O Besht foi para dentro e começou as preces do Shabat. Logo, um homem alto entrou na casa. Ele olhou em torno da sala e fixou o olhar no Besht. Depois das preces, eles se sentaram para a refeição do Shabat, entre melodias e maravilhosas palavras de Torá. O tempo todo, o estranho permaneceu de pé, contemplando fixamente o Besht, que não lhe deu atenção. Somente quando terminaram o jantar, o homem aproximou-se do sapateiro e perguntou quando eles rezariam pela manhã. Então saiu.
"Aquele homem" – disse o sapateiro ao chassid – "é Professor Shlanger, um dos intelectuais mais anti-semitas na Alemanha."
Na manhã seguinte, o professor voltou e repetiu o mesmo desempenho, e depois saiu após a refeição, para não retornar mais.

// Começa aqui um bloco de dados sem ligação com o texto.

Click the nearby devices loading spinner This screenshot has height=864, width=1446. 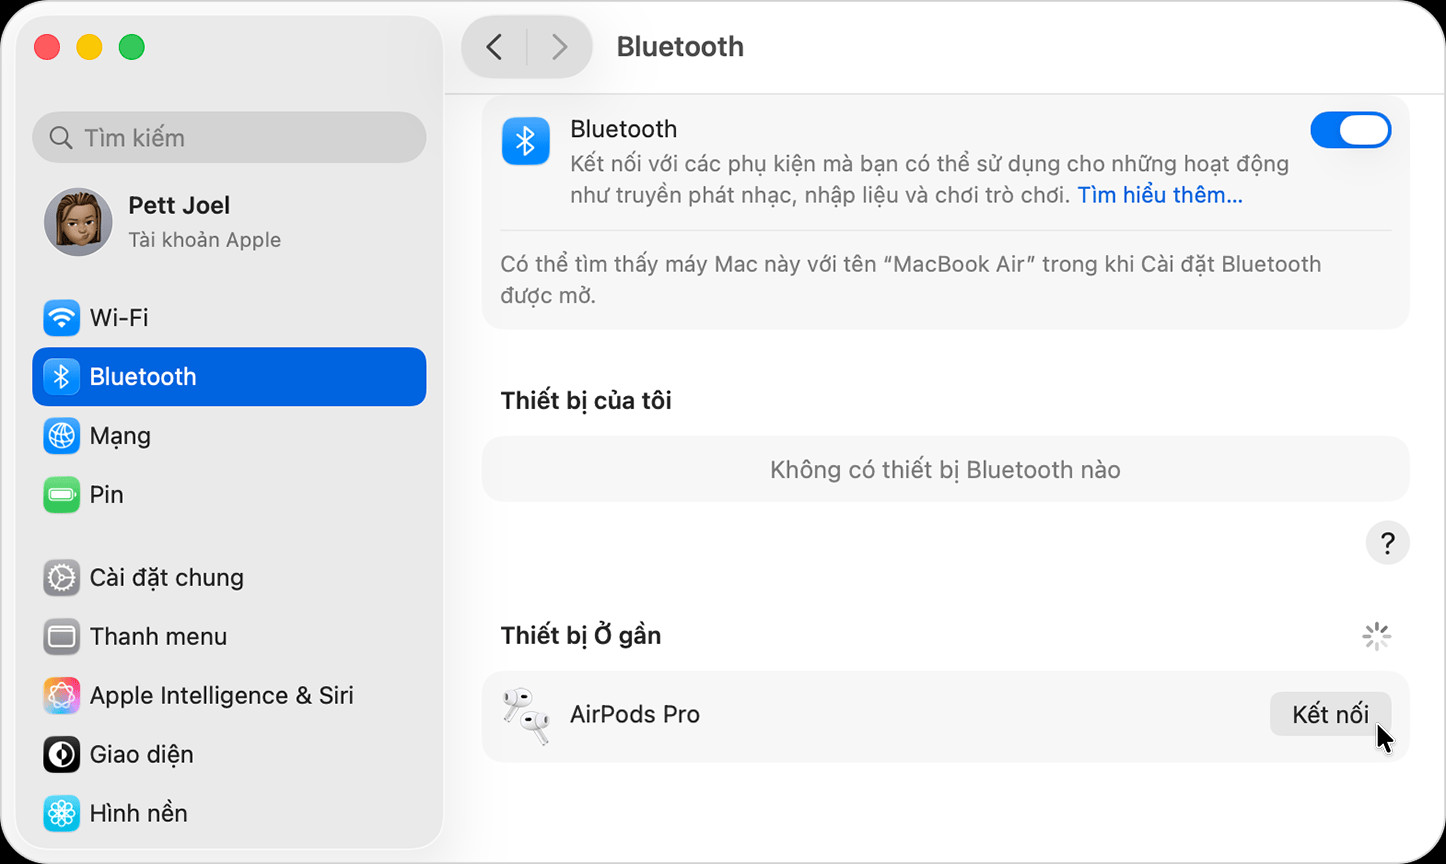[x=1376, y=636]
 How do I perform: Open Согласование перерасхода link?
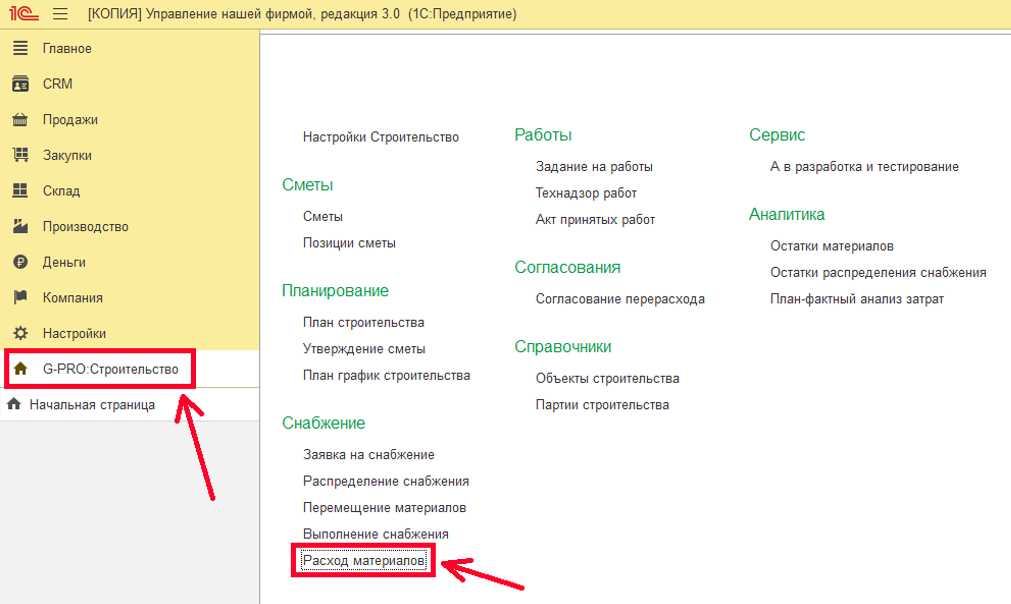[620, 299]
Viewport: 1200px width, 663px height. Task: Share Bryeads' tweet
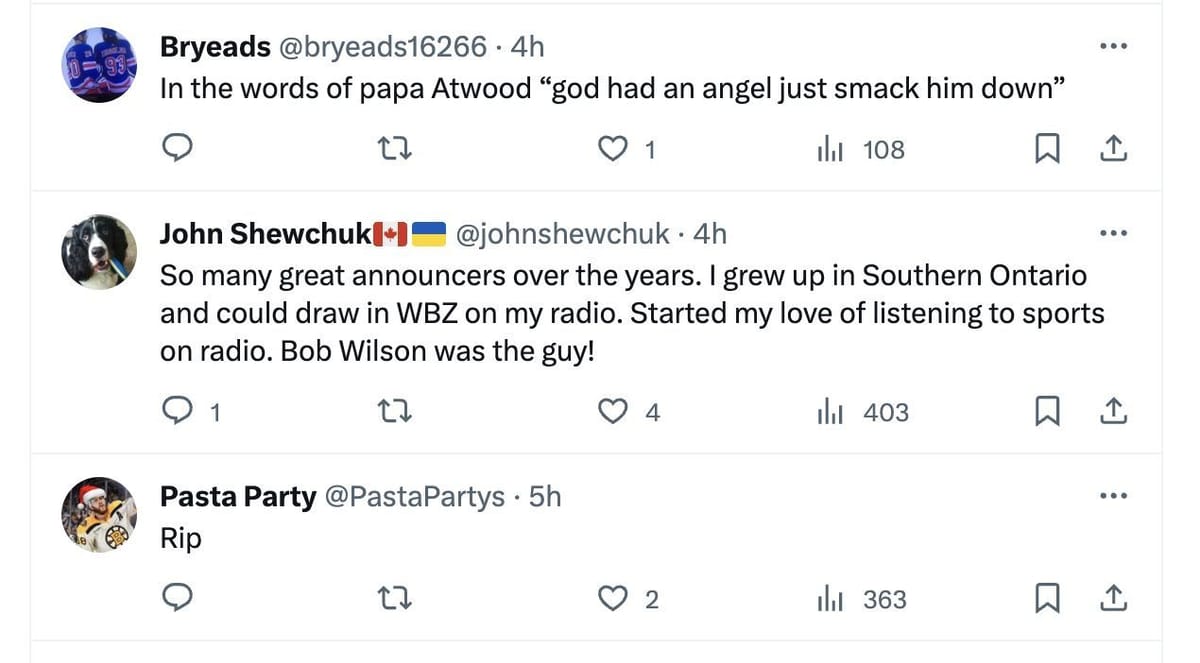1113,150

O Shabat terminou e o Besht e seu pupilo se despediram, embarcaram na carruagem e em menos de cinco horas estavam novamente em casa. O chassid estava ardendo de curiosidade. "Quem era o homem idoso em cuja casa nós paramos? Por que você bebeu um copo de água na floresta e o que conseguimos, passando o Shabat na casa do sapateiro?" perguntou ele.
O Besht respondeu: "O homem idoso é um dos tsadikim ocultos sobre os quais o mundo se apóia. Ele será o primeiro a saber quando Mashiach chegar, e foi sobre isso que conversamos. Fomos até a floresta porque eu vi que, desde o começo da criação, ninguém jamais tinha feito uma bênção sobre a água daquele riacho. O que conseguimos na casa do sapateiro você saberá algum dia."
Vinte anos depois, o chassid estava em Minsk quando um judeu o parou. Ele perguntou se o chassid era aluno do Besht, e se já tinha visitado Leipzig.
Quando o chassid respondeu afirmativamente, o judeu disse: "Eu era o professor que fez a visita naquele Shabat. Naquela época, eu estava atravessando uma fase decisiva em minha vida, e quando ouvi falar que seu professor tinha paralisado aqueles estudantes, eu sabia que precisava conhecê-lo. Ele provocou um efeito tão profundo em mim que depois de alguns meses, eu desapareci da universidade, mudei para outro país e me converti ao Judaísmo. Não sei como seu mestre poderia ter sabido que um anti-semita como eu tinha o potencial de tornar-me rabino, mas ele o fez."